RECORDS FOR THIS TASK:
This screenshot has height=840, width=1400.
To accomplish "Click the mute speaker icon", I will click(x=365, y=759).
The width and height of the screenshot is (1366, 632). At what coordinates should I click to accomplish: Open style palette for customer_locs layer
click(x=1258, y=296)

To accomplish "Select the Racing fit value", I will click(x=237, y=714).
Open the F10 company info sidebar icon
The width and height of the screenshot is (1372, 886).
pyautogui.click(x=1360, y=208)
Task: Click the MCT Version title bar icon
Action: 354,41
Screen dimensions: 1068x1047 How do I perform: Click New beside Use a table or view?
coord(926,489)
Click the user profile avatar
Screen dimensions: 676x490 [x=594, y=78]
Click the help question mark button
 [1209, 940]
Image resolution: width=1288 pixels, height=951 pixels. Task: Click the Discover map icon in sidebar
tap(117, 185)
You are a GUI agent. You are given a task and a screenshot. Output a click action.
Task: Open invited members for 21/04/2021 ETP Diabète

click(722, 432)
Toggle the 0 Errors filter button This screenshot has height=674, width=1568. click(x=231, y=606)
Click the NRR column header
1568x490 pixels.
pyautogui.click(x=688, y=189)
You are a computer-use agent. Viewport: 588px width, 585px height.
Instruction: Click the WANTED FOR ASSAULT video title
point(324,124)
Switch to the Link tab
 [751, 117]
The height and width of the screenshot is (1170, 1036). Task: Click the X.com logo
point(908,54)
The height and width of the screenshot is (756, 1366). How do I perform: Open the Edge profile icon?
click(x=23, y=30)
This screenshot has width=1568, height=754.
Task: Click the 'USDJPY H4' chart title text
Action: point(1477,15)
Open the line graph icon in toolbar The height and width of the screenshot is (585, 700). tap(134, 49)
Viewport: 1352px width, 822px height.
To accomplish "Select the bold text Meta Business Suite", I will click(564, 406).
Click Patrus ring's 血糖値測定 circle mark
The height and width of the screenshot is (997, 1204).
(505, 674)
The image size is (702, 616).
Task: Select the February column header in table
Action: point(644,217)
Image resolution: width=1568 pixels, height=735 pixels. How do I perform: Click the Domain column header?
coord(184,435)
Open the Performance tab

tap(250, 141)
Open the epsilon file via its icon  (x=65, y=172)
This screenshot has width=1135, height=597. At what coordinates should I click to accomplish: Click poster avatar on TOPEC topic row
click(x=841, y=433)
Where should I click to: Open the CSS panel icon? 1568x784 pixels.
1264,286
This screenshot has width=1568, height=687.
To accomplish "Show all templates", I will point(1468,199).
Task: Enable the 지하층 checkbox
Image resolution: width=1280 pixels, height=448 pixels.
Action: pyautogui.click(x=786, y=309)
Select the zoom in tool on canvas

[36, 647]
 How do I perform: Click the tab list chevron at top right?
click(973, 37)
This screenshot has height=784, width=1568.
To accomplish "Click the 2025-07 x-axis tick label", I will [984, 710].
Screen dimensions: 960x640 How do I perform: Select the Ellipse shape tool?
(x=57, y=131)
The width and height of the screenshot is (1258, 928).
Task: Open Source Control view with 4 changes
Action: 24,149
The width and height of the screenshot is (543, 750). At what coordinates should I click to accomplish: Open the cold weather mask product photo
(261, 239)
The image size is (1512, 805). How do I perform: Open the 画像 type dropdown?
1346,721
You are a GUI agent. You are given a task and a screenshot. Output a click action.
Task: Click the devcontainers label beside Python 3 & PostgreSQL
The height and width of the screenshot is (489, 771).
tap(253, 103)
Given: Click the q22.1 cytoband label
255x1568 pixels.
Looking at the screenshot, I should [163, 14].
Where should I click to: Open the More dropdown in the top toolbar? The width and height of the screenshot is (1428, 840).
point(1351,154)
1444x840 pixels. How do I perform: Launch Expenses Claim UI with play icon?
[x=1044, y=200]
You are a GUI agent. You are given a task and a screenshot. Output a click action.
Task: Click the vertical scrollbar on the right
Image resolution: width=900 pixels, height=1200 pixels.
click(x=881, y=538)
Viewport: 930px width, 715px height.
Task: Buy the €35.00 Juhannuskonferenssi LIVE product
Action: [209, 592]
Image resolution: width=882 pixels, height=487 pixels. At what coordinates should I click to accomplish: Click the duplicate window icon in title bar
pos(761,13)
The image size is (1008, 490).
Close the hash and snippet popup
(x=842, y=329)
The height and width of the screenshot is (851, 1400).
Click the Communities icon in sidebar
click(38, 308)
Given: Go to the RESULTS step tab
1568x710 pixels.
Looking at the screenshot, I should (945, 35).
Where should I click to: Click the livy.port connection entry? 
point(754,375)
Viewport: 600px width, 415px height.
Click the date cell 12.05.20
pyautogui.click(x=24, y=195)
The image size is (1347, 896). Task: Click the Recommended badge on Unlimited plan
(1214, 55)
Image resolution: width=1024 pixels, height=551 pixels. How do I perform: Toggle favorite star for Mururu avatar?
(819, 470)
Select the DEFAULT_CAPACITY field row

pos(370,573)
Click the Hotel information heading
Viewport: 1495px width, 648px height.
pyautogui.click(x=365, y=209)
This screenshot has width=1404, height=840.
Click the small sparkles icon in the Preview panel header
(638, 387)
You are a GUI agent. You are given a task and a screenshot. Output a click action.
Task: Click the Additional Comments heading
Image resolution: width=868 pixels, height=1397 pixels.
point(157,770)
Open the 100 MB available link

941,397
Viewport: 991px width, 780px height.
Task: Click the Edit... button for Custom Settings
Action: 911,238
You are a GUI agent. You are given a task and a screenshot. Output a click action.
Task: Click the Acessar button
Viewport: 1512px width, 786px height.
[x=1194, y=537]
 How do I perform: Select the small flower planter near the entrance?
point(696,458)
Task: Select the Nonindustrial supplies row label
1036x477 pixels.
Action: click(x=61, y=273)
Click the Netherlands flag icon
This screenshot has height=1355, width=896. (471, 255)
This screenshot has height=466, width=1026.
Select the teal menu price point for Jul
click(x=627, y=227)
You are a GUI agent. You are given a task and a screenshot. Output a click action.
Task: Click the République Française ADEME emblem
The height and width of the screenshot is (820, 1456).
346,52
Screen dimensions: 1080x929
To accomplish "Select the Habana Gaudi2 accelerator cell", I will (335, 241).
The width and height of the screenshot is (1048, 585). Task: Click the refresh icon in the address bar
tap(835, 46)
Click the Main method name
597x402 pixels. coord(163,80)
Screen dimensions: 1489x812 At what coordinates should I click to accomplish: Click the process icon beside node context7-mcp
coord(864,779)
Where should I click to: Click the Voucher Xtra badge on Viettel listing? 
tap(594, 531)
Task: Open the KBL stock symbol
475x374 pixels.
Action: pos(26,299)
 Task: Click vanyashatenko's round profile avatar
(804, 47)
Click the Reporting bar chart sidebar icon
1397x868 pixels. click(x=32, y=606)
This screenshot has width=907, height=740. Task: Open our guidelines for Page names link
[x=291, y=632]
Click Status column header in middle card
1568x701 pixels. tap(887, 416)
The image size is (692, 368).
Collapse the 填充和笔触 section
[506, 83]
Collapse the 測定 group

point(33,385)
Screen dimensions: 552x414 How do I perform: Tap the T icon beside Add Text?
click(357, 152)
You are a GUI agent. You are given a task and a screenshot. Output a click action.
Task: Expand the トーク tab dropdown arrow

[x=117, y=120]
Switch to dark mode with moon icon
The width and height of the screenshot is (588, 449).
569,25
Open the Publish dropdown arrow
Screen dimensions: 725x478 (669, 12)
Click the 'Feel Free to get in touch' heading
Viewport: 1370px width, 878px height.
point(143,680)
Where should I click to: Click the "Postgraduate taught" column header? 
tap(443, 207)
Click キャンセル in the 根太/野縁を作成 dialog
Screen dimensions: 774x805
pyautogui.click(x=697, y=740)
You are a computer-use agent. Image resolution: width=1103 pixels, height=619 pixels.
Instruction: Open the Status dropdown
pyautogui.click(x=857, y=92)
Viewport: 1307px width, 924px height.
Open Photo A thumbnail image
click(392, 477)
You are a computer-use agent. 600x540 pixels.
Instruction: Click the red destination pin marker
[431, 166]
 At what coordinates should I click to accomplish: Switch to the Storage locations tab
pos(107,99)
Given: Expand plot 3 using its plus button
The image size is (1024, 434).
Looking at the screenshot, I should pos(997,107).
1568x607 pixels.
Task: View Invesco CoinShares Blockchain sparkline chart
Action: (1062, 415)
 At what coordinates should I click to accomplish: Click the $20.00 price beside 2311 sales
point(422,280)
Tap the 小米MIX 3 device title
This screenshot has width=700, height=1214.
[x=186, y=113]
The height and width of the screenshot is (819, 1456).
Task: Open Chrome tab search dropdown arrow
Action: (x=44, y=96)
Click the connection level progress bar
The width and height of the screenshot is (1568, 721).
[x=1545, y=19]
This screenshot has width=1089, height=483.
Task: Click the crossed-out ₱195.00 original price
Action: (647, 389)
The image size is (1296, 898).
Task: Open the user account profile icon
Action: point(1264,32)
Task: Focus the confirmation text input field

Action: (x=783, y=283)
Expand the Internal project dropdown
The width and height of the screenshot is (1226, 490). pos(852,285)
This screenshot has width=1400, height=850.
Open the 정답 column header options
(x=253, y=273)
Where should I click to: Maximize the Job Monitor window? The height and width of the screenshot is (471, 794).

TASK TO CARRY OUT: Could you repeat the listing above word for word, starting at the line that contains "You are a computer-use agent. 600x540 pixels." and stopping after its final line?

TASK ANSWER:
You are a computer-use agent. 600x540 pixels.
Instruction: Click the red destination pin marker
[431, 166]
 At what coordinates should I click to accomplish: Switch to the Storage locations tab
pos(107,99)
Given: Expand plot 3 using its plus button
The image size is (1024, 434).
Looking at the screenshot, I should pos(997,107).
1568x607 pixels.
Task: View Invesco CoinShares Blockchain sparkline chart
Action: (1062, 415)
 At what coordinates should I click to accomplish: Click the $20.00 price beside 2311 sales
point(422,280)
Tap the 小米MIX 3 device title
This screenshot has width=700, height=1214.
[x=186, y=113]
The height and width of the screenshot is (819, 1456).
Task: Open Chrome tab search dropdown arrow
Action: (x=44, y=96)
Click the connection level progress bar
The width and height of the screenshot is (1568, 721).
[x=1545, y=19]
This screenshot has width=1089, height=483.
Task: Click the crossed-out ₱195.00 original price
Action: (647, 389)
The image size is (1296, 898).
Task: Open the user account profile icon
Action: point(1264,32)
Task: Focus the confirmation text input field

Action: (x=783, y=283)
Expand the Internal project dropdown
The width and height of the screenshot is (1226, 490). pos(852,285)
This screenshot has width=1400, height=850.
Open the 정답 column header options
(x=253, y=273)
Where should I click to: Maximize the Job Monitor window? The height and width of the screenshot is (471, 794).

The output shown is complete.